Crime After Crime: Director Yoav Potash and Attorney Joshua Safran on Documenting Domestic Violence Survivor Deborah Peagler

by Jessica Mosby
-USA-

After watching the new documentary Crime After Crime at the 2011 Sundance Film Festival, I was angry. I felt an intense call to action – to tell everyone I know that they must see the 93-minute film as soon as possible. The injustices documented on screen are unbelievable and the dramatic twists put fictional crime drama to shame, as the story is too sensational for even Law & Order.

Debbie Peagler, a survivor of domestic violence, was sentenced to life in prison in 1983 for her connection to the murderer of her abuser. Crime After Crime documents attorneys Joshua Safran and Nadia Costa’s battle against a corrupt legal system intent on keeping Peagler incarcerated for first-degree murder, despite evidence that she should have been convicted of voluntary manslaughter.
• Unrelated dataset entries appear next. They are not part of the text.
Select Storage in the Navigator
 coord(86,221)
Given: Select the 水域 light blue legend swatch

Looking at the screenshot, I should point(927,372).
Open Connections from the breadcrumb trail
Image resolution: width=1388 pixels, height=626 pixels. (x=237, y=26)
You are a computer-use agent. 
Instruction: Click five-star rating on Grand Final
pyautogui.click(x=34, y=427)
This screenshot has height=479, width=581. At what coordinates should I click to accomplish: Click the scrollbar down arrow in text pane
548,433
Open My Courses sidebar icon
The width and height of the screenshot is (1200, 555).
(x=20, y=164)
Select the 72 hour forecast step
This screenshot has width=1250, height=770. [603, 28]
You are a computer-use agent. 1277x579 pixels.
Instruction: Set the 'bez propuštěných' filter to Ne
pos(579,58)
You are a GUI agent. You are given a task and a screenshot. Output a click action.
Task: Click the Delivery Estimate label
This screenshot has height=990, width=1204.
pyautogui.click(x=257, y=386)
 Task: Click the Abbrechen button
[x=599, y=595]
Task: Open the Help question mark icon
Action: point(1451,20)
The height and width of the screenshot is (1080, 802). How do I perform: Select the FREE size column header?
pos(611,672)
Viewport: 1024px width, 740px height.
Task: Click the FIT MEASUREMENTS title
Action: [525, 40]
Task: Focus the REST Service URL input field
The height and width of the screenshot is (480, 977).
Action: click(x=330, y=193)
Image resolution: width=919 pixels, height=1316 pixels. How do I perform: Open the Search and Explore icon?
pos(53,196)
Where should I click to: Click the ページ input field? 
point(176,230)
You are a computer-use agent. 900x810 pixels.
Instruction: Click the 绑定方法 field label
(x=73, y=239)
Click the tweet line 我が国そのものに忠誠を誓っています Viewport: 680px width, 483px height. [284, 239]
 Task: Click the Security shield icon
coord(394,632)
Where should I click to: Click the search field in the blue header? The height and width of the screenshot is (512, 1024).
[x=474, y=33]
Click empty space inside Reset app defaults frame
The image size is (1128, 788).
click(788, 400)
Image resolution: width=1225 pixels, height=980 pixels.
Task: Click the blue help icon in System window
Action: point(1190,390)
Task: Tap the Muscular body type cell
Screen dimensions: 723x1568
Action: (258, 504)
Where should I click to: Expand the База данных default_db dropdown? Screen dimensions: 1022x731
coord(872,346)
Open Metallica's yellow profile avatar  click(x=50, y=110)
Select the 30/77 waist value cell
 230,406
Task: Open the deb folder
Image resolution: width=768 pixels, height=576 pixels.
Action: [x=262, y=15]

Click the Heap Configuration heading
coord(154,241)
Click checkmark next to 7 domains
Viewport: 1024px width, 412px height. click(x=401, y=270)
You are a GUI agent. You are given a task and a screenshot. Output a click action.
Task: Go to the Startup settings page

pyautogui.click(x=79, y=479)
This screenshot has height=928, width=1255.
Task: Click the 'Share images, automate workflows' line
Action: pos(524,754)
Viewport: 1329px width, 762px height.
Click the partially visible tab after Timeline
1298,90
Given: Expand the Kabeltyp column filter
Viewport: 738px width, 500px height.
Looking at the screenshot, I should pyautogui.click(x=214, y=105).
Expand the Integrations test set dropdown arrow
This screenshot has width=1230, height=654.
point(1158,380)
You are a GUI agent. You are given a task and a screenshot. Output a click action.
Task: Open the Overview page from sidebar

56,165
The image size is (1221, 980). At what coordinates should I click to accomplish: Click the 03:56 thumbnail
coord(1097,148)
Demonstrating a tremendous amount of tenacity, these two rookie land-use attorneys fight pro bono for Peagler’s freedom while still working at their day jobs. The attorneys’ commitment to Peagler, a woman they did not know until taking on the case, is nothing short of impressive.

For over five years filmmaker Yoav Potash filmed the action as it unfolded around Peagler and her attorneys. Potash captures the drama of Peagler’s fight for freedom, while paying special attention to her biography as a domestic abuse survivor. For the entirety of the film, I was literally on the edge of my seat, my fist raised in anger while still hoping against all odds that Peagler would be released.

In anticipation of the San Francisco Bay Area theatrical debut on August 5, I met with filmmaker Yoav Potash and attorney Joshua Safran to discuss the film that consumed years of their life.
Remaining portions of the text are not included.